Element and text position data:
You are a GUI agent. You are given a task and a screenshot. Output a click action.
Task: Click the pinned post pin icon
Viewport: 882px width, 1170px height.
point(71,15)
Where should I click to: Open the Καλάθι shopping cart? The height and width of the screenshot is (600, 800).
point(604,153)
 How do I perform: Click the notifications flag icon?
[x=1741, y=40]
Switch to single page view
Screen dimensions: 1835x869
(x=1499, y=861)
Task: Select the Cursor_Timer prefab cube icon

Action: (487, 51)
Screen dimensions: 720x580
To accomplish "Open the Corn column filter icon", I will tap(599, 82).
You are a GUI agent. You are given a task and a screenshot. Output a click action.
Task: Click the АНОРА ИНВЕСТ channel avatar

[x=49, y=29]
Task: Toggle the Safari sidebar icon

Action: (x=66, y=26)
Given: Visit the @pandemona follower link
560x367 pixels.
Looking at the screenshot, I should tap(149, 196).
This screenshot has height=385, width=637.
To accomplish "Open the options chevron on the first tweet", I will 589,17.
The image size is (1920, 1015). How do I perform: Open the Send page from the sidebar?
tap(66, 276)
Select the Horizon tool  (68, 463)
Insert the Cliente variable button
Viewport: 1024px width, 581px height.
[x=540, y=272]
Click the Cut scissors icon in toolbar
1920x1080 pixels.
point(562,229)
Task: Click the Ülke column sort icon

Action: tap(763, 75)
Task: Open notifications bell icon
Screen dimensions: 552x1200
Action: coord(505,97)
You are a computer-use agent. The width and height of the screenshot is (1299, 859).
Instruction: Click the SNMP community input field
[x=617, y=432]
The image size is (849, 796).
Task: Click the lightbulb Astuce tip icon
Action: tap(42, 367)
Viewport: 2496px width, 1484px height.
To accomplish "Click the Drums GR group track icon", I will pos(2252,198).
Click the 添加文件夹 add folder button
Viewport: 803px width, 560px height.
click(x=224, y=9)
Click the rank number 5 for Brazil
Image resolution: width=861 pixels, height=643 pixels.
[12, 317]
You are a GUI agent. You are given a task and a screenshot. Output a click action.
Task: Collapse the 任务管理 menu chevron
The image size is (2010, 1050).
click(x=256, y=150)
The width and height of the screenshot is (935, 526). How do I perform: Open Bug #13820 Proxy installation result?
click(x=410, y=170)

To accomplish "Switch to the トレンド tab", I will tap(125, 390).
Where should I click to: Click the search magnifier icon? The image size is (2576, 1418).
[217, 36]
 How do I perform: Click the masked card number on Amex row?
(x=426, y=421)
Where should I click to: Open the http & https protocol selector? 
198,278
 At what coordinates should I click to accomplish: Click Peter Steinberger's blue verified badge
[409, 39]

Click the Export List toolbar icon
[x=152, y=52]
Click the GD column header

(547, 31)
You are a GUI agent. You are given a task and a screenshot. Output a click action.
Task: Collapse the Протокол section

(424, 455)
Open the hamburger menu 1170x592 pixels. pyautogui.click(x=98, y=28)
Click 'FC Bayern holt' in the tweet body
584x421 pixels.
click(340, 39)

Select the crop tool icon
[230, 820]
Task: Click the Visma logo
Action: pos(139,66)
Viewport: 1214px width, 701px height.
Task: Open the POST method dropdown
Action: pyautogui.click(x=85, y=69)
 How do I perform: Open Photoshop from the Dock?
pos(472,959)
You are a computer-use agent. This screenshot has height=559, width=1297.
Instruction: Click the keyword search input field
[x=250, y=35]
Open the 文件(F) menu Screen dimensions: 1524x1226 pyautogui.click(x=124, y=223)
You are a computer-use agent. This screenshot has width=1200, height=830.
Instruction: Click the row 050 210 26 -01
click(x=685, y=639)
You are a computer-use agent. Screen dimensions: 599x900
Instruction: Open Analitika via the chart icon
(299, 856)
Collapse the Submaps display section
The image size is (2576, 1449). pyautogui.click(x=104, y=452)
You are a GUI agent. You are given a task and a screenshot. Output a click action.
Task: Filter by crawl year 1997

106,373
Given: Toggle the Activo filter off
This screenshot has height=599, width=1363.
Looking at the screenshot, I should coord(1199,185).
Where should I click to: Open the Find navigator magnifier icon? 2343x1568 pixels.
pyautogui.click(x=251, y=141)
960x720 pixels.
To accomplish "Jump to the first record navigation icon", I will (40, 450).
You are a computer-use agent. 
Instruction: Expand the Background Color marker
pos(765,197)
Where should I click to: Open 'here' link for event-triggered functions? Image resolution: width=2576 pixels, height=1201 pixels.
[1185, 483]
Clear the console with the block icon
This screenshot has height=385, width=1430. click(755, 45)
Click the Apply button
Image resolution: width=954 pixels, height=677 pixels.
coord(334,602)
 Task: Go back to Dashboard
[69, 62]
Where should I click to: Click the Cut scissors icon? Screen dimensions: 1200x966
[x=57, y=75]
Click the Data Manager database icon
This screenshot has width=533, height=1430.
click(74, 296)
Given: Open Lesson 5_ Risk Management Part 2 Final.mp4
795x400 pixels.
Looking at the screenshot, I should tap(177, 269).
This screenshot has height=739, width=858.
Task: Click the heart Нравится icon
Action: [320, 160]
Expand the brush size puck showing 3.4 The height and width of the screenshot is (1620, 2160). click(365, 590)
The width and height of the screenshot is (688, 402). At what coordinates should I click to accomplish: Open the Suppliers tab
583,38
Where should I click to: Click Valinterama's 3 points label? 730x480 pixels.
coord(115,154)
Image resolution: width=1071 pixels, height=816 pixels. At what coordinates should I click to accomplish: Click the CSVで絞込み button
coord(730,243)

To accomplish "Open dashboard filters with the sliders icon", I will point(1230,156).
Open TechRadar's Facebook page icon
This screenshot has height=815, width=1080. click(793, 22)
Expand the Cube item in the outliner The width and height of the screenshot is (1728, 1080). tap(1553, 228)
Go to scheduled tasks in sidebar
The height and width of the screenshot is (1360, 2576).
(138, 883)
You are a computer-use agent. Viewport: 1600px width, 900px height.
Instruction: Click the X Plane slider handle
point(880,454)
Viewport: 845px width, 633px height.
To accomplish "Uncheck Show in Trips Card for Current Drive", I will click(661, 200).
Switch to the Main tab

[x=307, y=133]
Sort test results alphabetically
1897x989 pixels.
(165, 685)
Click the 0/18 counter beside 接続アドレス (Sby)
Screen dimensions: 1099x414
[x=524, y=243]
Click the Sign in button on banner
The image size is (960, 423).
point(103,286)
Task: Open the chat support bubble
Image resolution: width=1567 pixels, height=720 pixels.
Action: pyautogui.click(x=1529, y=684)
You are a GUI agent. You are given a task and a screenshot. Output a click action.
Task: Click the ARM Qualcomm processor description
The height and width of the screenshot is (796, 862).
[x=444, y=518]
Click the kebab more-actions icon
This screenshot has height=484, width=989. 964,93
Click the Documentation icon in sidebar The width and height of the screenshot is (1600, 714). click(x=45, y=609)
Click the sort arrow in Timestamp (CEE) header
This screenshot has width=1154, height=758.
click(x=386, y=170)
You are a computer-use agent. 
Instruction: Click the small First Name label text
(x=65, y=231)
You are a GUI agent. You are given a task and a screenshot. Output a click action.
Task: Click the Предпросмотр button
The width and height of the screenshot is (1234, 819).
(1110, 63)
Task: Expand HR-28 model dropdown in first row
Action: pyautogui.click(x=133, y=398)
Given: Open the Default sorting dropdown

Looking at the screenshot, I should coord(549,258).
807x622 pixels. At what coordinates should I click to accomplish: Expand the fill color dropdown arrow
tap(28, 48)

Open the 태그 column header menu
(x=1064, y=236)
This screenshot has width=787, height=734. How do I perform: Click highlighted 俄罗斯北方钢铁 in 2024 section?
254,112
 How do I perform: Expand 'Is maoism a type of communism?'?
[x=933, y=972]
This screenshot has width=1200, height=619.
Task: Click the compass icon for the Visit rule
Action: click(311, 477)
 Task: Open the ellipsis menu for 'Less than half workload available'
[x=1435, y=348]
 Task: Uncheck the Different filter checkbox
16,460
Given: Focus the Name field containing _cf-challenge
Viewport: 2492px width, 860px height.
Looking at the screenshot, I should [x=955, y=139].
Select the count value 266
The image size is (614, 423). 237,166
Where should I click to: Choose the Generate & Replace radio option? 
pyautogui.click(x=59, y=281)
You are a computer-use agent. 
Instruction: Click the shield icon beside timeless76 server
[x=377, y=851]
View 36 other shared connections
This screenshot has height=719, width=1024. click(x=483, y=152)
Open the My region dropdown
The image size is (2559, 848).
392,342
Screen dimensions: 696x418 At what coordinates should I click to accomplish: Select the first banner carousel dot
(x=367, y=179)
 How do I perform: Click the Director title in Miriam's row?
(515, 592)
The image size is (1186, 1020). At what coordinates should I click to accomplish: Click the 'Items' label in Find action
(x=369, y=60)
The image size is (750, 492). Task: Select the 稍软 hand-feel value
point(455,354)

GOAL
Reproduce the material unchanged, starting with the line that contains "Click the kebab more-actions icon" and going on through the line that contains "pyautogui.click(x=59, y=281)", both included.

FULL RESPONSE
Click the kebab more-actions icon
This screenshot has height=484, width=989. 964,93
Click the Documentation icon in sidebar The width and height of the screenshot is (1600, 714). click(x=45, y=609)
Click the sort arrow in Timestamp (CEE) header
This screenshot has width=1154, height=758.
click(x=386, y=170)
You are a computer-use agent. 
Instruction: Click the small First Name label text
(x=65, y=231)
You are a GUI agent. You are given a task and a screenshot. Output a click action.
Task: Click the Предпросмотр button
The width and height of the screenshot is (1234, 819).
(1110, 63)
Task: Expand HR-28 model dropdown in first row
Action: pyautogui.click(x=133, y=398)
Given: Open the Default sorting dropdown

Looking at the screenshot, I should coord(549,258).
807x622 pixels. At what coordinates should I click to accomplish: Expand the fill color dropdown arrow
tap(28, 48)

Open the 태그 column header menu
(x=1064, y=236)
This screenshot has width=787, height=734. How do I perform: Click highlighted 俄罗斯北方钢铁 in 2024 section?
254,112
 How do I perform: Expand 'Is maoism a type of communism?'?
[x=933, y=972]
This screenshot has width=1200, height=619.
Task: Click the compass icon for the Visit rule
Action: click(311, 477)
 Task: Open the ellipsis menu for 'Less than half workload available'
[x=1435, y=348]
 Task: Uncheck the Different filter checkbox
16,460
Given: Focus the Name field containing _cf-challenge
Viewport: 2492px width, 860px height.
Looking at the screenshot, I should [x=955, y=139].
Select the count value 266
The image size is (614, 423). 237,166
Where should I click to: Choose the Generate & Replace radio option? 
pyautogui.click(x=59, y=281)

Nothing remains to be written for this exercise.